Notre manière de penser est une question de vie ou de mort. Si ceux qui tiennent les rênes de la société se montrent capables de contrôler nos idées, ils sont assurés de rester au pouvoir. Nul besoin de soldats dans les rues. Cet ordre résulte d’un processus de sélection au cours duquel certaines idées sont promues par le biais des plus puissantes machines culturelles du pays. Nous devons réexaminer ces idées et réaliser comment elles s’opposent à notre expérience du monde. Nous serons alors en mesure de contester l’idéologie dominante.


Par Howard Zinn 

Traduit de l’anglais par Frédéric Cotton

De l’exercice de la justice aux motivations réelles des guerres, en passant par les conditions d’entretien de la violence économique et sociale, l’auteur illustre la manière dont la tenue des affaires du monde, c’est-à-dire de nos affaires, devrait être entre nos mains. Et toujours chez Howard Zinn le même optimisme sur la nature et le destin de l’humanité : l’histoire ne réserve que des surprises, et elles ne sont pas toutes mauvaises.

Howard Zinn (1922–2010) a enseigné l’histoire et les sciences politiques à la Boston University, où il était professeur émérite. Son œuvre (une vingtaine d’ouvrages) est essentiellement consacrée à l’incidence des mouvements populaires sur la société américaine.

***

Si nous étions vraiment entrés en guerre pour défendre certains principes moraux et lutter contre la distinction opérée par les nazis entre races inférieures et races supérieures, le gouvernement américain aurait sans doute tout fait de son côté pour faire disparaître la ségrégation raciale. Cette ségrégation, jugée légale par la Cour suprême en 1896 et appliquée aussi bien au Sud qu’au Nord, était admise non seulement par le gouvernement fédéral mais également par ceux des États.
Cette ségrégation s’appliquait jusque dans l’armée américaine. Nous rejoignîmes l’Angleterre à bord du Queen Mary. Ce paquebot de luxe avait été transformé en transport de troupes et nous étions 16000 soldats dont 4000 Noirs. Les Blancs avaient leurs quartiers sur le pont et sur le pont inférieur, mais les Noirs étaient cantonnés séparément, au plus profond du navire, à côté de la salle des machines, dans la partie la plus sombre et la plus crasseuse.

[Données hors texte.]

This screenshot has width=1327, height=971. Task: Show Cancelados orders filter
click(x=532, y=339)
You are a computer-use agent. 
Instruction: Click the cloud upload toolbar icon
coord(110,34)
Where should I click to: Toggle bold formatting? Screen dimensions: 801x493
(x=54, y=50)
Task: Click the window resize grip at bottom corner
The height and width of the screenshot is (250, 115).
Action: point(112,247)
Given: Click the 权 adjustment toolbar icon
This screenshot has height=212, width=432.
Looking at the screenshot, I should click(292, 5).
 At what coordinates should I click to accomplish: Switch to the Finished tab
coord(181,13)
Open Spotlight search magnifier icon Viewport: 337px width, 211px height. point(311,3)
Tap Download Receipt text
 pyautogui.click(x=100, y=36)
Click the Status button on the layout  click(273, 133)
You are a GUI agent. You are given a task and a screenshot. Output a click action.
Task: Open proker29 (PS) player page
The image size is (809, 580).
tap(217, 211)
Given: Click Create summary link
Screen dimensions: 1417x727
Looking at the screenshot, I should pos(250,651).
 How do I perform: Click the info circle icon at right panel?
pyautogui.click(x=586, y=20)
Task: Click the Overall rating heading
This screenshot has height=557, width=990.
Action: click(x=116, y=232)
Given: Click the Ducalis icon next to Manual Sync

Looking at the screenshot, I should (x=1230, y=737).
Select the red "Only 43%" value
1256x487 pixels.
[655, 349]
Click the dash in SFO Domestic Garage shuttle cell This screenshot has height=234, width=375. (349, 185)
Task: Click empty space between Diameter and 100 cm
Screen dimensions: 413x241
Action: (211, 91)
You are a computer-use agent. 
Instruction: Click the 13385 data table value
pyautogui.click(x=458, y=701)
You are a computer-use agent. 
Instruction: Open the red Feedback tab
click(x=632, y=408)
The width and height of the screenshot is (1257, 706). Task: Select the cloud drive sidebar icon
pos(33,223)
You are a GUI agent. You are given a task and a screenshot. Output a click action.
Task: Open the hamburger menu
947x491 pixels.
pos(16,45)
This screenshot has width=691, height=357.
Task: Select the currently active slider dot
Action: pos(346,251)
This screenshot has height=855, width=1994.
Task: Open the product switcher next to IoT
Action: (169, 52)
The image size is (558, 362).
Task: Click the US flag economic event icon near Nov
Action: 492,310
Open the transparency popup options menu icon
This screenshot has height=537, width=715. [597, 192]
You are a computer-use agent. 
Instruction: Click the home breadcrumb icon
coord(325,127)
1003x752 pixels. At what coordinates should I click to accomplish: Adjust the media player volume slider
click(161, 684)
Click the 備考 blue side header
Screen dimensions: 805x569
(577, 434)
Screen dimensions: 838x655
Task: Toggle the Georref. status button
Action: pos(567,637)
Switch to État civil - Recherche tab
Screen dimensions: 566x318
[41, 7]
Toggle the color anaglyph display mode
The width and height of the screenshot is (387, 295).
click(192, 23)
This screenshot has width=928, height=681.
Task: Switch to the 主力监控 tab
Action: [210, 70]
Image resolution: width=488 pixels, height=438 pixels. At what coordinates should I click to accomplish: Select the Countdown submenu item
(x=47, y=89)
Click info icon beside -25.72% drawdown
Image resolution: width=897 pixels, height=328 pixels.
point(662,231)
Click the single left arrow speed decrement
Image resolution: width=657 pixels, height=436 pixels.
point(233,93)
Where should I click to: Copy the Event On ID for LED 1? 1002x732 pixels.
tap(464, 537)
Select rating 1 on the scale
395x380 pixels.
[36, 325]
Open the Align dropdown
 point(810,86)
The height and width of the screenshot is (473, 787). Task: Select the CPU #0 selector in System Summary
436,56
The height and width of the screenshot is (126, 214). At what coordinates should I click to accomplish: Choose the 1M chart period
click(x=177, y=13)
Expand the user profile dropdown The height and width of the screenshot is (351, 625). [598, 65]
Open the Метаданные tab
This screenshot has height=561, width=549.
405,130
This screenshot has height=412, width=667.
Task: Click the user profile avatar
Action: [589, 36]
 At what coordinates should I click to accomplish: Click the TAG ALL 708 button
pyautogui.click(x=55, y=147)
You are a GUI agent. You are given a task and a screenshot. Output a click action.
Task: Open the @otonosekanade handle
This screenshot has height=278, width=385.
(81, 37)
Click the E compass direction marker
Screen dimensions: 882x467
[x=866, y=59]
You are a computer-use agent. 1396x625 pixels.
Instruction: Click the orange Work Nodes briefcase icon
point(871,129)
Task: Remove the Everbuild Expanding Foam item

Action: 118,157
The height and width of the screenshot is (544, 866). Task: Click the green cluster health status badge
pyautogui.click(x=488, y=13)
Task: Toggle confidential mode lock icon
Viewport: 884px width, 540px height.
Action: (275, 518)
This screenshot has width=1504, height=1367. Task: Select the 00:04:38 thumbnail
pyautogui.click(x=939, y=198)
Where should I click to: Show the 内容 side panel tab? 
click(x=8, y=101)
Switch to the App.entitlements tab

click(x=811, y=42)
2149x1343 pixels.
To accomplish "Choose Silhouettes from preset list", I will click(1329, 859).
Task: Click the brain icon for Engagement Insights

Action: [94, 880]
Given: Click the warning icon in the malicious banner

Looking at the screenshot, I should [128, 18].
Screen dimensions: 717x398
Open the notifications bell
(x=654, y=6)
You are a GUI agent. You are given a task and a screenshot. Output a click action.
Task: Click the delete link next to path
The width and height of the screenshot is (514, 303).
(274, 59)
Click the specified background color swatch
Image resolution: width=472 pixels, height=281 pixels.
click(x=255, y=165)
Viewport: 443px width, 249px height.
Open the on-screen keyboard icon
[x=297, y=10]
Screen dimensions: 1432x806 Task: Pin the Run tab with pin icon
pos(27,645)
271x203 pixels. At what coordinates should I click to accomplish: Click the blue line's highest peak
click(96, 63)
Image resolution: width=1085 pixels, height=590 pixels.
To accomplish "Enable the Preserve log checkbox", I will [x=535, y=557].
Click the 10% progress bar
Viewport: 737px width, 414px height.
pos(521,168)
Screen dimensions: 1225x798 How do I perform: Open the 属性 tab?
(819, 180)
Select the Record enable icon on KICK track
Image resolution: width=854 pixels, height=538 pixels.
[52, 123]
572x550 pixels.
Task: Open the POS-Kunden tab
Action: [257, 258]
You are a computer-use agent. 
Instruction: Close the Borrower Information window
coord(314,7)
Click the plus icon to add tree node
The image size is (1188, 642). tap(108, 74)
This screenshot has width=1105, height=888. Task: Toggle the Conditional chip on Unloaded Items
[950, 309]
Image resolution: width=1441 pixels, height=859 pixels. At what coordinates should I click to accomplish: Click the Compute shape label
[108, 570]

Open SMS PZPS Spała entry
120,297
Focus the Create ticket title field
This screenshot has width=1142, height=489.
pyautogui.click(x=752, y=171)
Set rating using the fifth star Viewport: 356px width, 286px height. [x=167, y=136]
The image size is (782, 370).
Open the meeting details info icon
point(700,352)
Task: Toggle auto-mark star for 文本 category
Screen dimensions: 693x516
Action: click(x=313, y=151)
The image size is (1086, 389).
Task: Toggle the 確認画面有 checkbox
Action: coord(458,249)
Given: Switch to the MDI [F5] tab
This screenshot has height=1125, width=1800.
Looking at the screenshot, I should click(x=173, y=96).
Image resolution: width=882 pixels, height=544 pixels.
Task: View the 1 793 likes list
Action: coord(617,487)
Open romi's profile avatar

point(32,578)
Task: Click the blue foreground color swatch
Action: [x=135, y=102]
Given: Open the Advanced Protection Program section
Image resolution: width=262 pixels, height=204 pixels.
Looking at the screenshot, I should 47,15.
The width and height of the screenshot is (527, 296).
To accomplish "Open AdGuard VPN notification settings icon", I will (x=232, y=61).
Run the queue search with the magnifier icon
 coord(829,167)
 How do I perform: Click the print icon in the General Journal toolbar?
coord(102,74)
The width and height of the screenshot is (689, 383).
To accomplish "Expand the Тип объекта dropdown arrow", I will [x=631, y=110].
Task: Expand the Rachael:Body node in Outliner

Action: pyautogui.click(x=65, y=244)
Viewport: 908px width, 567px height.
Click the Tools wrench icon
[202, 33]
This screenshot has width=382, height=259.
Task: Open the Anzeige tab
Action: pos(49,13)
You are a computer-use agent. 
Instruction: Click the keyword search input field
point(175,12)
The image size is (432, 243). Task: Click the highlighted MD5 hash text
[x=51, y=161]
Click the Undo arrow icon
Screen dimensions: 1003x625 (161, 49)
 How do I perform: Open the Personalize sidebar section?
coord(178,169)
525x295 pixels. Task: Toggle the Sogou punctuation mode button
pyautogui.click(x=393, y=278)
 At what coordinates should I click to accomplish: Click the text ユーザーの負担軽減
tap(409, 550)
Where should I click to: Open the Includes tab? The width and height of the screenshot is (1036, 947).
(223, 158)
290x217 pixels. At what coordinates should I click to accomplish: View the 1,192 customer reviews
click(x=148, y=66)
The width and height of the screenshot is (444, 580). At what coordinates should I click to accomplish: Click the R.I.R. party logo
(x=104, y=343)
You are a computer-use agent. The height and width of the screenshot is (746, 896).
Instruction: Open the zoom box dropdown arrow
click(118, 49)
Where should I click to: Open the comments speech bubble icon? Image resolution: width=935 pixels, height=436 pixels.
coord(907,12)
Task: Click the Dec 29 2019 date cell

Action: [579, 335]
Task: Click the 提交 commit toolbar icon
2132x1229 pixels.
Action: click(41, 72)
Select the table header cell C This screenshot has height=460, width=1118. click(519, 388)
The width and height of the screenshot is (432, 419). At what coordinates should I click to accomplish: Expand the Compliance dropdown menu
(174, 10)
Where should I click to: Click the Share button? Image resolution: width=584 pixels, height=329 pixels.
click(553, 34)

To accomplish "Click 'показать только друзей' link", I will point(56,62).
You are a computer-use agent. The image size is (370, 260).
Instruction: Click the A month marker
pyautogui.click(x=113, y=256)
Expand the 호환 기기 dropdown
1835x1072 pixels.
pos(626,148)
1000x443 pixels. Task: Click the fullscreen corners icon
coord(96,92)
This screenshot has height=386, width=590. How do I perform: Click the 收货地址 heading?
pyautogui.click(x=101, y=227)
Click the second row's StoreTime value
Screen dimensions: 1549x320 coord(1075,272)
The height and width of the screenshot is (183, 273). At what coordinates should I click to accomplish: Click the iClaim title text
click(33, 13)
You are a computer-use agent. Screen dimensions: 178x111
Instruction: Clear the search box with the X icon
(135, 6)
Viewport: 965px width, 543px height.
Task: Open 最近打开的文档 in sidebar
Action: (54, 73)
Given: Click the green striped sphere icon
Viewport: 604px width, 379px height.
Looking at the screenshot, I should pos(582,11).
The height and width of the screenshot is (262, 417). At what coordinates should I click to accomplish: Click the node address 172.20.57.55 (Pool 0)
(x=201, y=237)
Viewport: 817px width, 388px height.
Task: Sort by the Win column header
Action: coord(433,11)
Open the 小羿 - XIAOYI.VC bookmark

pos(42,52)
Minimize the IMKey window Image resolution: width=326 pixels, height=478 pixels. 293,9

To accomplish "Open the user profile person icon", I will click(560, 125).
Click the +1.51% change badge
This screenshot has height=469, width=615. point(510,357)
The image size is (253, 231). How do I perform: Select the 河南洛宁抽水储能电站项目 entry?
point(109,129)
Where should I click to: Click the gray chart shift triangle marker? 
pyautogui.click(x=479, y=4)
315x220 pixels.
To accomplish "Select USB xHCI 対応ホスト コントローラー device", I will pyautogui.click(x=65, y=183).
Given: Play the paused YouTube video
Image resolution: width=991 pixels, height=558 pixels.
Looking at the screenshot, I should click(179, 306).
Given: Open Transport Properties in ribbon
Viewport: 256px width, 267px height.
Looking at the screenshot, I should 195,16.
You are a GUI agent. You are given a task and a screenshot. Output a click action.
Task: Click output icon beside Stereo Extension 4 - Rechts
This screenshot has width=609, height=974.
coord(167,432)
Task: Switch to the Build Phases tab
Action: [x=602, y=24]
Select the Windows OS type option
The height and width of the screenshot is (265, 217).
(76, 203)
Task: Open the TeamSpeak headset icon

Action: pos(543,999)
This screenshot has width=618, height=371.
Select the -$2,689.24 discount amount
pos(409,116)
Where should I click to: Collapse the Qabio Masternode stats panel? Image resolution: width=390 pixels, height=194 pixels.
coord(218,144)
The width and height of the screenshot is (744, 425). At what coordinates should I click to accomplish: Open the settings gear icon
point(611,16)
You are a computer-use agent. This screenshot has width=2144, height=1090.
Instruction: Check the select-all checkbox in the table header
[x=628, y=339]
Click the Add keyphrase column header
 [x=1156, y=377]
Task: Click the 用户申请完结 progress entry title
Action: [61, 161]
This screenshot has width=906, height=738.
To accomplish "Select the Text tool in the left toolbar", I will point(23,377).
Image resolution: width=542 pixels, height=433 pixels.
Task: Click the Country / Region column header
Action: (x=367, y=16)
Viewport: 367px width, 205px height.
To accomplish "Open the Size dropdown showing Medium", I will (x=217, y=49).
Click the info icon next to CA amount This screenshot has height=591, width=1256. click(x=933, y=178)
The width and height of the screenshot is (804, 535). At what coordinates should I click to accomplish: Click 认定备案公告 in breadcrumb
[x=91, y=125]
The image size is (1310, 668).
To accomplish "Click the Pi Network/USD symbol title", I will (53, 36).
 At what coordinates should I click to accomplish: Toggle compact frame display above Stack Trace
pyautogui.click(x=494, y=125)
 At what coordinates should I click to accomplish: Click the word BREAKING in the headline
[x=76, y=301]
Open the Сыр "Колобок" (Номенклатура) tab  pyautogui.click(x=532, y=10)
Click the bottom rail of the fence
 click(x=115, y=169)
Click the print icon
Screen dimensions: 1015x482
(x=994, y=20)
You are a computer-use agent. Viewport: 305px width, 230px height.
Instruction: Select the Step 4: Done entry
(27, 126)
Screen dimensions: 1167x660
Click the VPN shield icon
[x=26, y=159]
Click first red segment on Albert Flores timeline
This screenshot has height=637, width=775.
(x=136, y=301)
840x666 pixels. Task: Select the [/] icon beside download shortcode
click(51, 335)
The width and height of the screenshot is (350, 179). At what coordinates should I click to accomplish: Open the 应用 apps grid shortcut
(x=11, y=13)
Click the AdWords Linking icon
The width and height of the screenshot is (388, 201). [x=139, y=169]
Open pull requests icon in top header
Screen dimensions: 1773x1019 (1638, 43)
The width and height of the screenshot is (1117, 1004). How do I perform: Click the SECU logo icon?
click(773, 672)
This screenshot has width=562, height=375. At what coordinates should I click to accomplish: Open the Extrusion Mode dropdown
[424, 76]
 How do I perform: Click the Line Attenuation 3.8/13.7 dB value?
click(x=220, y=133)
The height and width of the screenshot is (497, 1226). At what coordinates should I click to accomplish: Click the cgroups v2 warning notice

Pour les repas, il y avait quatre services et les Noirs étaient bien entendu servis en dernier. Quant aux officiers, ils mangeaient aux chandelles dans ce qui avant guerre faisait office de salle de bal. Même si nous étions en guerre, les rapports de classes ne souffraient aucun changement.
Sur le front intérieur, la discrimination raciale à l’emploi se poursuivait. Il fallut que Philip Randolph, dirigeant du syndicat noir Brotherhood of Sleeping Car Porters, menace d’organiser – en pleine guerre – une marche sur Washington pour que le Président daigne signer un décret sur la mise en place d’une commission sur l’égalité des chances au travail. Mais ses directives ne furent pas appliquées et la discrimination persista. Le porte-parole d’une usine d’aéronautique de la côte Ouest affirmait clairement : « Les Noirs ne seront employés que comme gardiens ou autres postes subalternes du même ordre, […] sans tenir compte de leurs éventuelles qualifications en aéronautique. Nous ne les embaucherons pas. »
Dans une université noire, un étudiant déclara à son professeur : « L’armée pratique la ségrégation. La marine nous cantonne dans des postes de serveurs au mess des officiers. La Croix-Rouge ne veut pas de notre sang. Les patrons et les syndicats ne veulent pas de nous. Les lynchages continuent. On nous traite comme des esclaves. On est raciste avec nous et on nous crache au visage. Qu’est-ce que Hitler pourrait nous faire de plus ? » Walter White, responsable de la National Association for the Advancement of Colored People (NAACP), rapporta ces propos devant une audience composée de plusieurs milliers de Noirs du Midwest pour provoquer leur indignation. Au lieu de cela, admettra-t-il plus tard, et « à [sa] grande surprise, le public applaudit à tout rompre cette déclaration et il [lui] fallut trente à quarante secondes pour rétablir le calme. »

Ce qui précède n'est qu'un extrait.